Mourning Keeper of the Mountains Larry Gibson, and the Appalachians He Defended

More than four years ago, decked out in his trademark yellow cap and shirt, Larry Gibson famously waited his turn at a political rally in Beckley, W. Va., and finally got the chance to ask then-presidential candidate Barack Obama whether he would defend the land and people of central Appalachia.

Few people in our country were so fearless in the face of political pressure, bankers, Big Coal backlash and even death threats; and fewer people had the inspiring impact of this determined mountaineer, who had spent the last two decades crisscrossing the country, leading protests and beseeching power brokers to defend his Appalachian mountains from reckless strip mining operations.

His message was simple and to the point: Love them or leave them, just don’t destroy them.
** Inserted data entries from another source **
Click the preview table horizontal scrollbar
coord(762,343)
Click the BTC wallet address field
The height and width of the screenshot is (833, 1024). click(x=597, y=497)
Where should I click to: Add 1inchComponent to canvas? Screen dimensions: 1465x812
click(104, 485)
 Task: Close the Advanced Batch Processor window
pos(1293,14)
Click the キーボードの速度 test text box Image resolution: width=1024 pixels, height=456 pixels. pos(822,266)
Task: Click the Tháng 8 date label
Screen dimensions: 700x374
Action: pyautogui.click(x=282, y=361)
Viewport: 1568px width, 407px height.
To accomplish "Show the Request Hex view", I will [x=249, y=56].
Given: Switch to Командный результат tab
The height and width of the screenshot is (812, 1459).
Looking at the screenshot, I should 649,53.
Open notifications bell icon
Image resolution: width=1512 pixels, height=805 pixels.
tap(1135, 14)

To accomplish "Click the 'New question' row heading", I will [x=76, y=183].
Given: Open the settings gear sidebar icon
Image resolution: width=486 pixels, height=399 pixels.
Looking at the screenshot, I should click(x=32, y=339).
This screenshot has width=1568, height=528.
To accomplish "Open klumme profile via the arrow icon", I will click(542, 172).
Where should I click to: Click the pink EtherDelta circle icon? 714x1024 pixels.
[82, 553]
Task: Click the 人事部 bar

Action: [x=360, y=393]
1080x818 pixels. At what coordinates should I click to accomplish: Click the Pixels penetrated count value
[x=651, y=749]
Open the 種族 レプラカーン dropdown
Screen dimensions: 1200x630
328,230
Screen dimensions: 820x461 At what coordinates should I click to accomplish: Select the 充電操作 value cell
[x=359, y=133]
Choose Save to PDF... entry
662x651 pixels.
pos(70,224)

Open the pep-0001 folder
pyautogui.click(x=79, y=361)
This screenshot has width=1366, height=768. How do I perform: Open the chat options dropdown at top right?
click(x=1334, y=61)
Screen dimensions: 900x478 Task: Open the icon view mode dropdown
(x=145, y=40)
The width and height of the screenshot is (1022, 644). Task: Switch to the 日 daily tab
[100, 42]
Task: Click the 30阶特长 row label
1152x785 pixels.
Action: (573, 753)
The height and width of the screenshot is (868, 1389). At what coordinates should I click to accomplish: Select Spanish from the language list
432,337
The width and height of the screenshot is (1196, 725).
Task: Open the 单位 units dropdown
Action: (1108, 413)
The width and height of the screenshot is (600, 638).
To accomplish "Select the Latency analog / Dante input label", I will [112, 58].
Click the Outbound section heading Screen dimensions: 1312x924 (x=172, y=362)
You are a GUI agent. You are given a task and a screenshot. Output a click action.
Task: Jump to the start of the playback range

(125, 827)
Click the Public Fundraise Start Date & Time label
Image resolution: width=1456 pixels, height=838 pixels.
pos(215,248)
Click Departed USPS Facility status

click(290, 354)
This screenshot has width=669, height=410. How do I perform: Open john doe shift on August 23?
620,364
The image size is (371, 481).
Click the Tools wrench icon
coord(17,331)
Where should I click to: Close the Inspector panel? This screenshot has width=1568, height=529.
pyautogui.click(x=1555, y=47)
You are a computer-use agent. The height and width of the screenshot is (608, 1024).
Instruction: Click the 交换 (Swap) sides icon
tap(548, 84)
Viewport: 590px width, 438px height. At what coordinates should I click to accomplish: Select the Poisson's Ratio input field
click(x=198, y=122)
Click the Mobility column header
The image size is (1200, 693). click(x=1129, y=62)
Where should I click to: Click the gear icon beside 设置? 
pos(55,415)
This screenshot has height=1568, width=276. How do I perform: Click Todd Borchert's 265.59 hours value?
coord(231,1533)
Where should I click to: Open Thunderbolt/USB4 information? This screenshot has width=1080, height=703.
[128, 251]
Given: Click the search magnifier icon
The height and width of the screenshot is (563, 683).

Today, working on his beloved Kayford Mountain homeplace — the symbolic sky island surrounded by nearly 8,000 acres of mountaintop removal devastation that has served as an important training ground for a generation of activists, educators and chroniclers — 66-year-old Larry Gibson reportedly died from a heart attack, as committed as ever as one of the most indefatigable, cherished and courageous spokespeople in the movement to abolish mountaintop removal mining.

And still waiting for Washington, D.C. to end to one of the most egregious human rights and environmental crimes in the nation.

And still waiting for an uprising in the hills of Appalachia, and the halls of Congress and the White House to join him on the frontlines of social justice.